Eu via as cobras comerem alguns ratos, depois se enrolarem uma de cada lado de mim e dormirem. Por quanto tempo não dizer até hoje. Uma delas começou a se rastejar rumo ao buraco de saída. Passou sobre meu esqueleto. Já estava paralisado há tempos e procurei não me mover mais ainda, se é que isto seria possível, pois eu era só ossos. Não havia roupa alguma a cobrir-me, tudo havia sido roído pelos ratos. Mais tarde a outra cobra saiu também."Melhor assim", pensei. Engano meu, pois os ratos voltaram. Não tantos como da outra vez. O desespero tomou conta de mim novamente. Aquilo foi uma armadilha das duas cobras, pois pouco depois elas voltaram e atacaram os ratos. Tinham, nova refeição fresca, pensei eu. Depois da refeição dormiram sobre meu esqueleto. Uma delas se aninhou entre minhas pernas, a outra sobre meu tórax. Aquilo era o pavor extremo que se poderia sentir. Estava a um palmo de minha boca. Minhas narinas sentiam os seus cheiro peçonhento. Fechei os olhos, mas de nada adiantou pois continuei vendo-a A proximidade era tanta que eu temia respirar muito forte e acorda-la. Mais tarde, não sei quanto tempo depois, ela começou a mover-se. Passou sobre minha cabeça. Senti seu corpo escamoso deslizar sobre meu rosto. Não movi os lábios para não provocala. Lentamente foi indo para meus pés. A outra cobra começou a mover-se também. Emitiram um som que logo descobri, era um chamado para o acasalamento. E elas iniciaram o seu macabro ato sexual. Eu assistia a tudo estarrecido. Não era possível que tudo isto estivesse acontecendo comigo. As cobras saiam e quando algum rato entrava, elas vinham comê-lo. Isto já havia virado rotina. Algum tempo depois, a fêmea pôs uma ninhada de ovos. Isto me

apavorou mais ainda. Aquele buraco iria se transformar em um ninho de cobras. Acho que preferiria os ratos. Logo, os ovos começaram a se partir e saíram pequenos filhotes. Mal haviam nascido e já rastejavam sobre meu esqueleto. Eu vi uma delas se alojar em meu pescoço. Alguns dias depois, famintas, picavam meus ossos na tentativa de comerem algo. Como eram doloridas as picadas! De vez em quando uma delas após muito esforço conseguia sair do buraco. Para mim foi um alivio quando todas saíram. Até as duas grandes se foram. Pude me acalmar um pouco após isto. Consegui mesmo dormir um pouco.

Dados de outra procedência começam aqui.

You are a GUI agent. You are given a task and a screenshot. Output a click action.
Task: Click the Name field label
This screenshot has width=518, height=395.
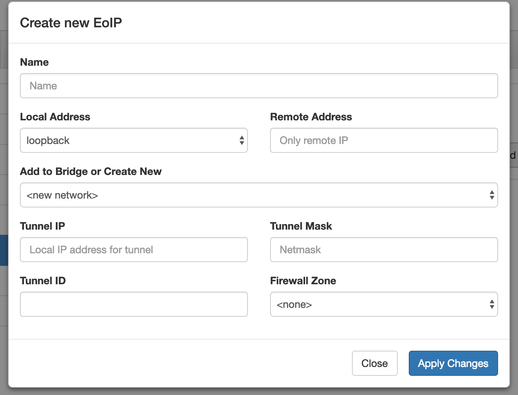(34, 62)
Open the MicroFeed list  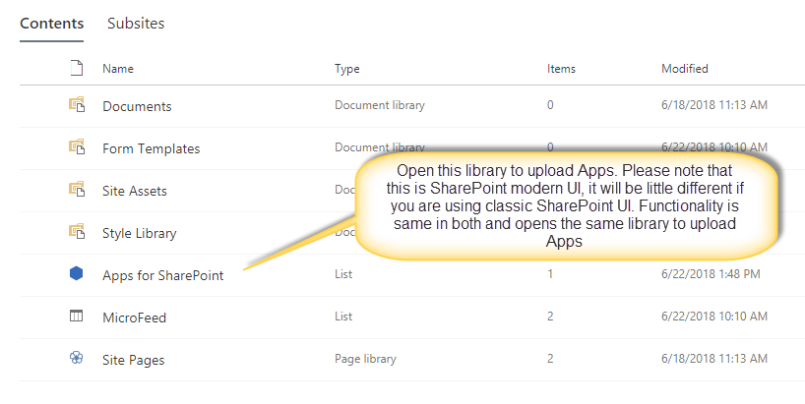tap(134, 317)
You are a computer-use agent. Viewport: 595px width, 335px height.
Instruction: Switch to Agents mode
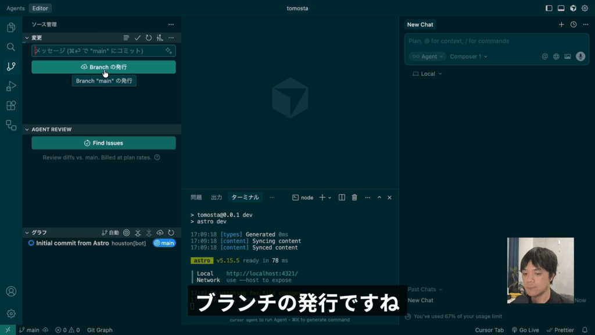point(16,8)
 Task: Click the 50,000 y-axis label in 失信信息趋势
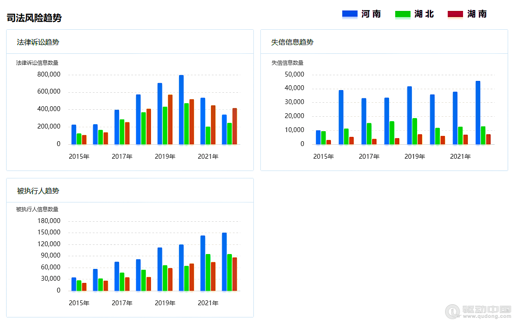tap(294, 74)
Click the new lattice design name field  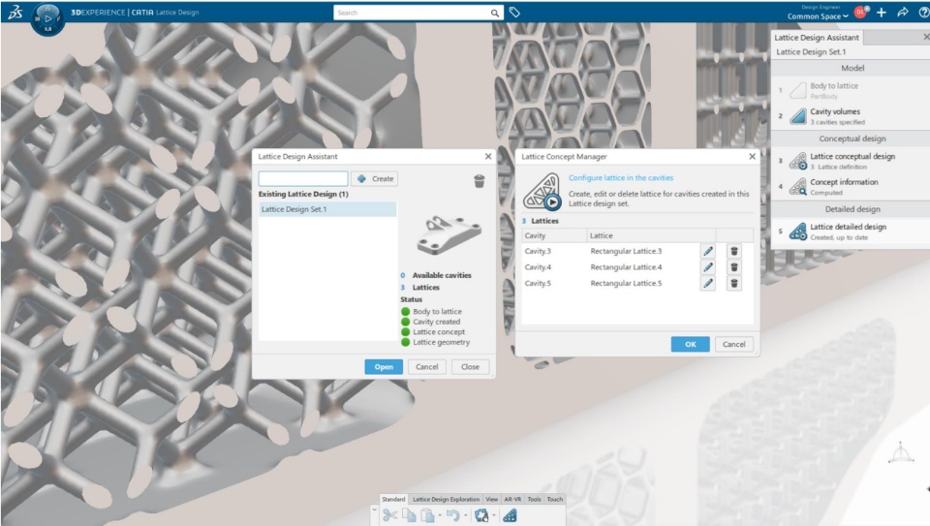point(303,178)
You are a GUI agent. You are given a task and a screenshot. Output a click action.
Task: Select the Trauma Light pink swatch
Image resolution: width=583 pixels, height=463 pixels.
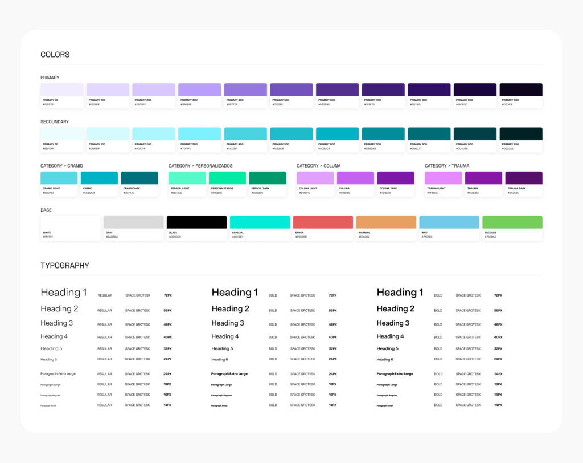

Por quanto tempo, não sei, mas acordei assustado quando senti as cobras rastejando sobre mim. Dei um grito de pavor, quando vi a bocarra de uma delas próxima da minha boca. Acho que ela não ligou para meu grito, pois abaixou a cabeça e envolveu meu pescoço. Aquilo era mais do que eu podia suportar. Comecei a sufocar com a pressão.
_ Maldita enviada dos infernos! _ gritei, cheio de medo e de ódio.

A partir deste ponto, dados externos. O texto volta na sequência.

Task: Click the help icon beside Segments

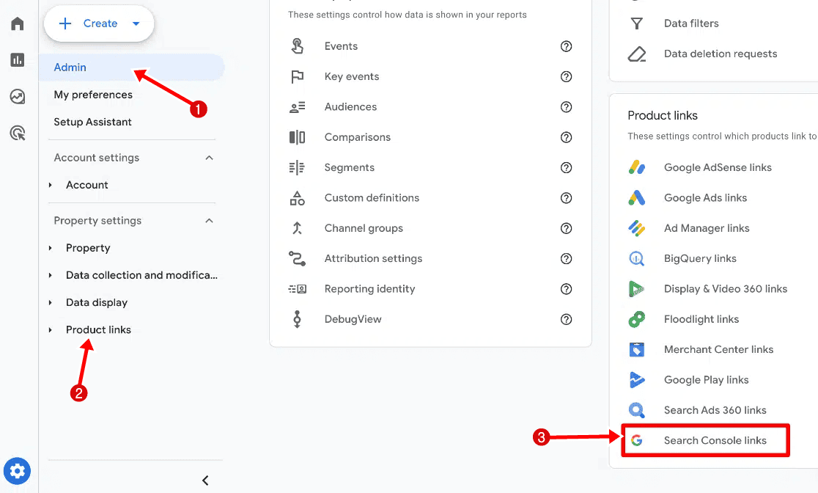Action: tap(566, 167)

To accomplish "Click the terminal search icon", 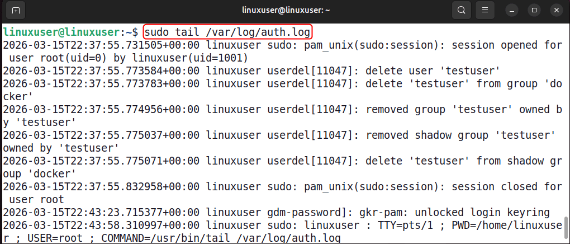I will 461,10.
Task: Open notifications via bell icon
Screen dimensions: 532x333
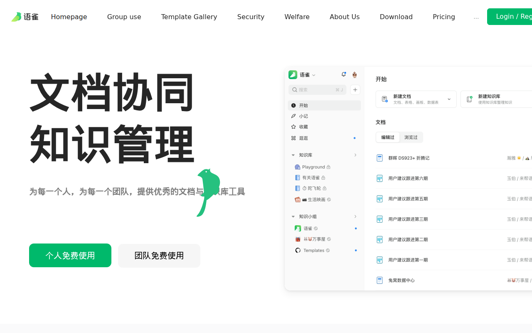Action: point(344,74)
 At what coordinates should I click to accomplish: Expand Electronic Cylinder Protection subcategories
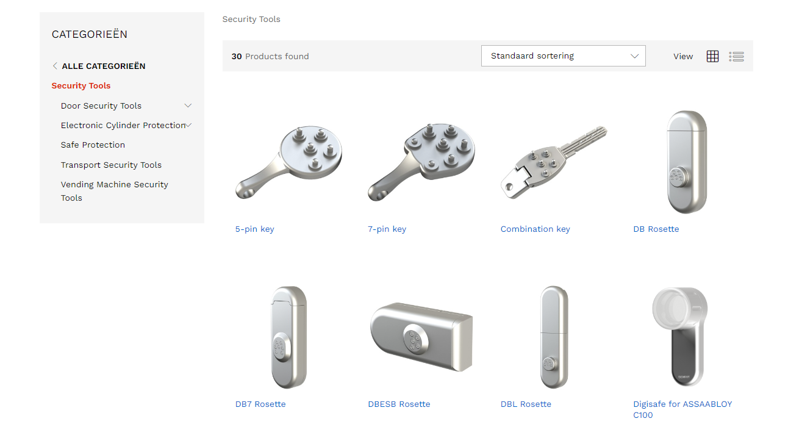[x=188, y=125]
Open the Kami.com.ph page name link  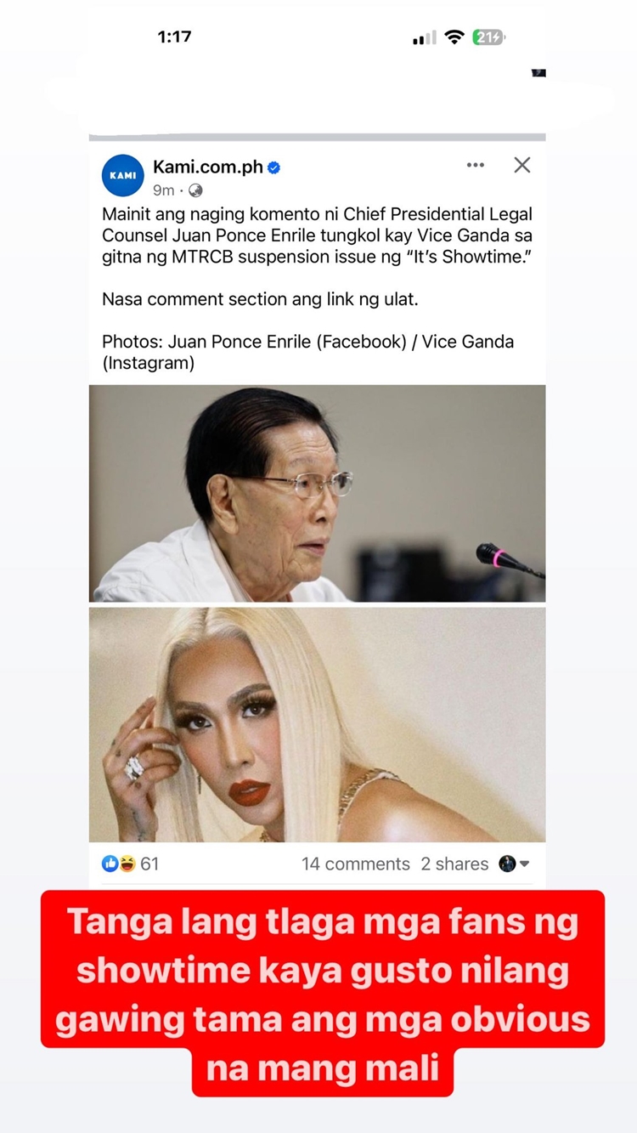click(208, 167)
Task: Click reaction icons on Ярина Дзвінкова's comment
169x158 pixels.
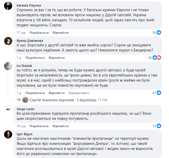Action: coord(157,58)
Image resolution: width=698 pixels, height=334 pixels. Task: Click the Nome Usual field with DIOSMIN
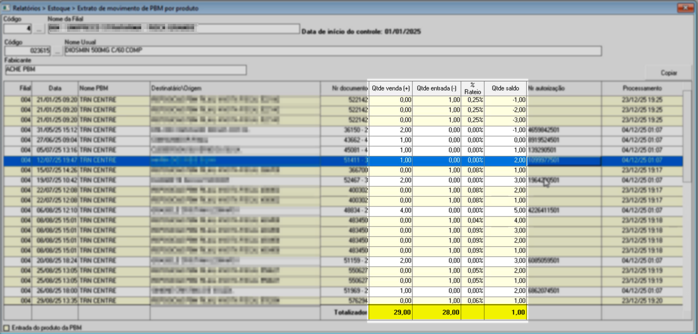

Não podia mais suportar aquilo. Minha revolta tinha uma finalidade. Queria que ela me desse uma picada mortal, somente assim eu poderia me libertar de tão medonho pesadelo. Mas nada ela fez. Isso me revoltou mais ainda.
Voltei a xingar e blasfemar.
_ Malditos índios, e maldito casamento dos infernos, que me conduziram a este pesadelo! Os céus me esqueceram, os infernos nem ligam para mim. Clamei por Deus, e não fui ouvido, clamei pelo diabo, e também não fui. Que maldição recaiu sobre mim? E estas serpentes, acaso gostaram do meu inferno pessoal?
Minha revolta levou-me à loucura. Eu gritava em desespero, mas sabia que ninguém me ouviria, seria tudo em vão. De repente, uma voz me assustou:
_ Quem está ai embaixo?
_ Ajude, por favor! _ clamei eu.
_ Quem é você, o que faz ai embaixo?
_ Eu sou o barão de tal, e fui enterrado vivo aqui.
_ Há quanto tempo está ai?
_ Não sei, perdi a noção do tempo. Parece uma eternidade. Pode me tirar daqui? _ Sob certas condições, eu o tirarei rapidamente.
_ Que condições? _ assustei-me com esta frase.
_ Você não tinha escravos há tempos atrás?